◆ Texto para leitura:
+===+
Os sons da guerra ecoam por toda Bakhmut, uma cidade praticamente deserta no leste da Ucrânia, a apenas 16 quilômetros do front. Mesmo com um ouvido treinado, é difícil dizer qual fogo de artilharia está saindo ou entrando.
O terror pode ser ainda mais agudo para os vulneráveis e incapazes de cuidar de si mesmos, entre eles Zinaida Riabtseva, 77, que é cega e não pode sair de seu apartamento no quinto andar sozinha.
Enquanto as forças russas atacam com ferocidade intensificada em um esforço para controlar a região de Donbas, que faz fronteira com a Rússia, trabalhadores humanitários estão lutando para evacuar os idosos, os enfermos e os deficientes. Aqueles que saem de suas casas não sabem se poderão retornar, juntando-se aos mais de 12 milhões de ucranianos que foram deslocados pela invasão russa.
Na semana passada, voluntários britânicos e ucranianos do grupo de ajuda Vostok-SOS, foram chamados para evacuar a Sra. Riabtseva, junto com seu marido, Yuriy. Depois de colocá-la cuidadosamente em uma maca, os voluntários a carregaram por cinco lances de escada, enquanto seu marido a seguia com algumas bagagens.
Desde que a invasão começou em fevereiro, a Vostok-SOS evacuou 15.000 pessoas do leste da Ucrânia. Em uma dessas missões de evacuação, a equipe da Vostok recentemente dirigiu pelas ruas secundárias para chegar à casa de seu último evacuado, Mykhaylo Silichkin. Quando chegaram na frente de sua casa arrumada, ele saltou pelo portão da frente de muletas, um cigarro empoleirado na boca. Um voluntário pegou sua perna protética. Outros carregavam sua bagagem. O Sr. Silichkin trancou o portão ao sair, sem saber se algum dia voltaria.
O conflito na Ucrânia também abalou a vida de muitos jovens apanhados na linha de fogo. Maria Alefirenko, 31, ficou paralisada em um ataque de morteiro durante a luta contra os separatistas apoiados pela Rússia no leste da Ucrânia há oito anos. Em um dia recente em Mykolaivka, um trabalhador humanitário a colocou em um carro. Seu pai, que cuidou dela por anos, ficou para trás. Ele chorou quando ela saiu.
Autoridades ucranianas dizem que cerca de 80% da população civil da região de Donetsk, uma das duas províncias que compõem o Donbas, já fugiu. Cidades como Bakhmut tornaram-se cidades fantasmas, suas lojas fechadas com tábuas, suas ruas desertas, exceto por veículos militares e ambulâncias. Alguns moradores que ficaram para trás cozinham em fogueiras em seus quintais porque não há gás na cidade.
+===+
◆ Usando as informações:
1 > Repita o trecho do texto sobre as evacuações no leste da Ucrânia entre "O terror pode" e "pela invasão russa.", inclusive.
2 > Segundo o texto sobre as evacuações no leste da Ucrânia, quantas pessoas a Vostok-SOS evacuou da região desde o início da invasão?
3 > Dê sequência ao texto sobre as evacuações no leste da Ucrânia a partir da última frase apresentada.
+===+
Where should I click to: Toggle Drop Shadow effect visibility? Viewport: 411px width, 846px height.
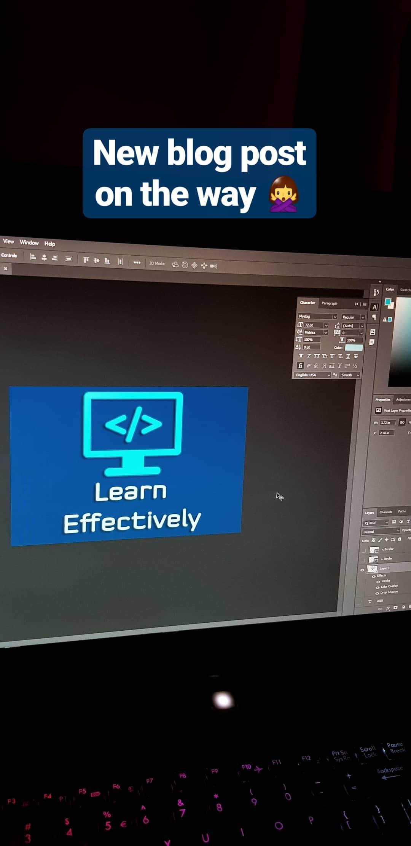pos(378,593)
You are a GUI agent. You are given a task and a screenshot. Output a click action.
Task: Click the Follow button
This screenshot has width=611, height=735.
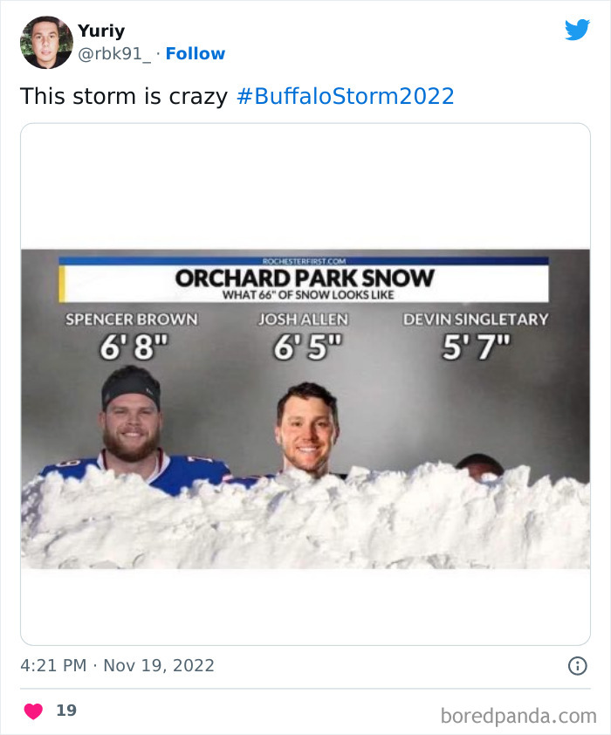(196, 53)
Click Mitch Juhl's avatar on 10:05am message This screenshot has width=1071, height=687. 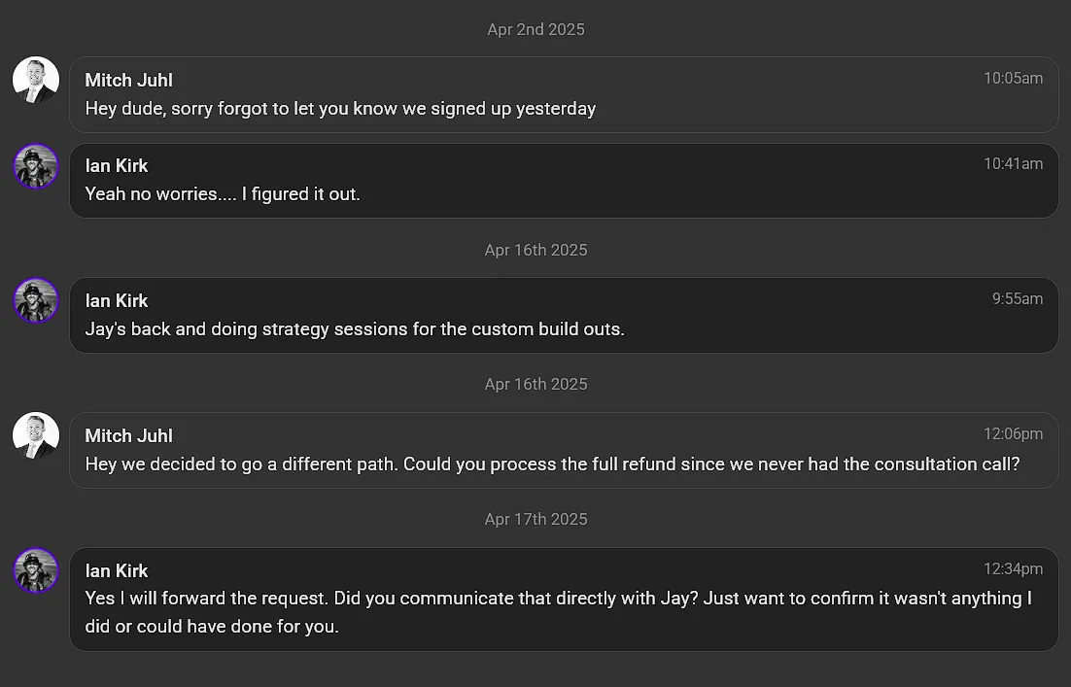point(36,80)
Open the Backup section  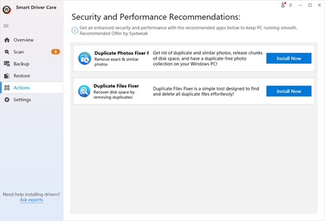click(22, 64)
+===+
◆ Respostas às tarefas:
1 >
O terror pode ser ainda mais agudo para os vulneráveis e incapazes de cuidar de si mesmos, entre eles Zinaida Riabtseva, 77, que é cega e não pode sair de seu apartamento no quinto andar sozinha.
Enquanto as forças russas atacam com ferocidade intensificada em um esforço para controlar a região de Donbas, que faz fronteira com a Rússia, trabalhadores humanitários estão lutando para evacuar os idosos, os enfermos e os deficientes. Aqueles que saem de suas casas não sabem se poderão retornar, juntando-se aos mais de 12 milhões de ucranianos que foram deslocados pela invasão russa.

2 > 15.000 pessoas.

3 >
Mas as pessoas vulneráveis permanecem, e as evacuações continuam diariamente, mesmo nas cidades da linha de frente que enfrentam bombardeios regulares.
À medida que vilas e cidades no leste da Ucrânia se esvaziam diante da ofensiva russa, voluntários circulam em minivans, trabalhando em listas de endereços de pessoas idosas ou deficientes que ficaram para trás, muito além do momento em que era seguro fugir.
Em Sloviansk, os moradores que não saíram estão agora em risco de ataques diários de artilharia e mísseis de cruzeiro, que explodem janelas em prédios de apartamentos.
Maksym Sutkovy, vice-prefeito de Bakhmut, disse que as forças russas estão avançando em um arco para o sul e leste. Cerca de 65.000 pessoas já haviam fugido, disse ele, de uma população pré-guerra de cerca de 100.000, e os combates pesados persistiam todos os dias.
“Não podemos entrar na cabeça das pessoas”, disse Sutkovy, acrescentando que alguns moradores ficaram para trás porque eram pobres demais para se mudar ou insensíveis ao perigo após semanas de bombardeio. “As pessoas se acostumam a viver com explosões”, disse ele. “O que em tempos de paz é inconcebível torna-se comum, todos os dias.”
Assim, o esforço para evacuar os velhos e vulneráveis continua, mesmo em meio ao baque das explosões. As partidas e deslocamentos provocam fortes emoções, pois as pessoas que viveram toda a sua vida em um lugar são finalmente, às vezes de má vontade, persuadidas a sair.
“Agora estou indo para um lugar seguro para melhorar”, disse Anatoliy Shevchenko, 73, que se machucou no início de maio.
Valentyna Evtushenko chorou ao se despedir de seu irmão Oleksandr Evtushenko, 68, que estava sendo evacuado de um hospital em Sloviansk e transferido para um em Chernihiv, onde seu sobrinho mora, no norte da Ucrânia. Oleksandr, disse sua irmã, “tem apenas a mim”, acrescentando que eles moram juntos em uma casa particular nos arredores de Sloviansk.
Em meio a despedidas dolorosas, surgem pequenos gestos de conforto.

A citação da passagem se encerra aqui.